* **WHAT THE EXERCISE ASKS**:
Please update every line of the listing below, replacing "webpages" with "web pages" and leaving all other text unchanged.

* **Entries on target coordinates**:
──────
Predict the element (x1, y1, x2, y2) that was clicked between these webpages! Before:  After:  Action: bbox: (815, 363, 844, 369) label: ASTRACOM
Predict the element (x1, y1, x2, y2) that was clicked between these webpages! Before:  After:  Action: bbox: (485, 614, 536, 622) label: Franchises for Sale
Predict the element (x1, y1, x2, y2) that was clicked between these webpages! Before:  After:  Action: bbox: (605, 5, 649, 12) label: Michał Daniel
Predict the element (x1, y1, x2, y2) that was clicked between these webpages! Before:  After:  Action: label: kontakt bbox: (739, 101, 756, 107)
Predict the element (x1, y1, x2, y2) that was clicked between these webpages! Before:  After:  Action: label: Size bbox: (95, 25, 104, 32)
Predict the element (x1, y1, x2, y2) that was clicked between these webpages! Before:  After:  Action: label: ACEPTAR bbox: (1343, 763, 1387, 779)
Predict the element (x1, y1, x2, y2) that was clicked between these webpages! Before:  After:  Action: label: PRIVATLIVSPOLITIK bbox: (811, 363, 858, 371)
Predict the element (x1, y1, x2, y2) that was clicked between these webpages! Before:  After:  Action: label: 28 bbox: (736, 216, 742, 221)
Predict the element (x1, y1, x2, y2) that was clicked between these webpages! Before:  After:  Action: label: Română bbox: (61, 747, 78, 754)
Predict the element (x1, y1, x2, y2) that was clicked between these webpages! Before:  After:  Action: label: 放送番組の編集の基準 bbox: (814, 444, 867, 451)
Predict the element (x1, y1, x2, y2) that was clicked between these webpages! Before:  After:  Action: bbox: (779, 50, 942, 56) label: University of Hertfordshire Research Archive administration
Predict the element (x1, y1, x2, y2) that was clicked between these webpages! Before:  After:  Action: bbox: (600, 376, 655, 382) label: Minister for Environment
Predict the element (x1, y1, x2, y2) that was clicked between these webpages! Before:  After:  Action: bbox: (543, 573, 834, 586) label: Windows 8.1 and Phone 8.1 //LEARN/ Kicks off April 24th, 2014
──────
* **ANSWER TO THE EXERCISE**:
Predict the element (x1, y1, x2, y2) that was clicked between these web pages! Before:  After:  Action: bbox: (815, 363, 844, 369) label: ASTRACOM
Predict the element (x1, y1, x2, y2) that was clicked between these web pages! Before:  After:  Action: bbox: (485, 614, 536, 622) label: Franchises for Sale
Predict the element (x1, y1, x2, y2) that was clicked between these web pages! Before:  After:  Action: bbox: (605, 5, 649, 12) label: Michał Daniel
Predict the element (x1, y1, x2, y2) that was clicked between these web pages! Before:  After:  Action: label: kontakt bbox: (739, 101, 756, 107)
Predict the element (x1, y1, x2, y2) that was clicked between these web pages! Before:  After:  Action: label: Size bbox: (95, 25, 104, 32)
Predict the element (x1, y1, x2, y2) that was clicked between these web pages! Before:  After:  Action: label: ACEPTAR bbox: (1343, 763, 1387, 779)
Predict the element (x1, y1, x2, y2) that was clicked between these web pages! Before:  After:  Action: label: PRIVATLIVSPOLITIK bbox: (811, 363, 858, 371)
Predict the element (x1, y1, x2, y2) that was clicked between these web pages! Before:  After:  Action: label: 28 bbox: (736, 216, 742, 221)
Predict the element (x1, y1, x2, y2) that was clicked between these web pages! Before:  After:  Action: label: Română bbox: (61, 747, 78, 754)
Predict the element (x1, y1, x2, y2) that was clicked between these web pages! Before:  After:  Action: label: 放送番組の編集の基準 bbox: (814, 444, 867, 451)
Predict the element (x1, y1, x2, y2) that was clicked between these web pages! Before:  After:  Action: bbox: (779, 50, 942, 56) label: University of Hertfordshire Research Archive administration
Predict the element (x1, y1, x2, y2) that was clicked between these web pages! Before:  After:  Action: bbox: (600, 376, 655, 382) label: Minister for Environment
Predict the element (x1, y1, x2, y2) that was clicked between these web pages! Before:  After:  Action: bbox: (543, 573, 834, 586) label: Windows 8.1 and Phone 8.1 //LEARN/ Kicks off April 24th, 2014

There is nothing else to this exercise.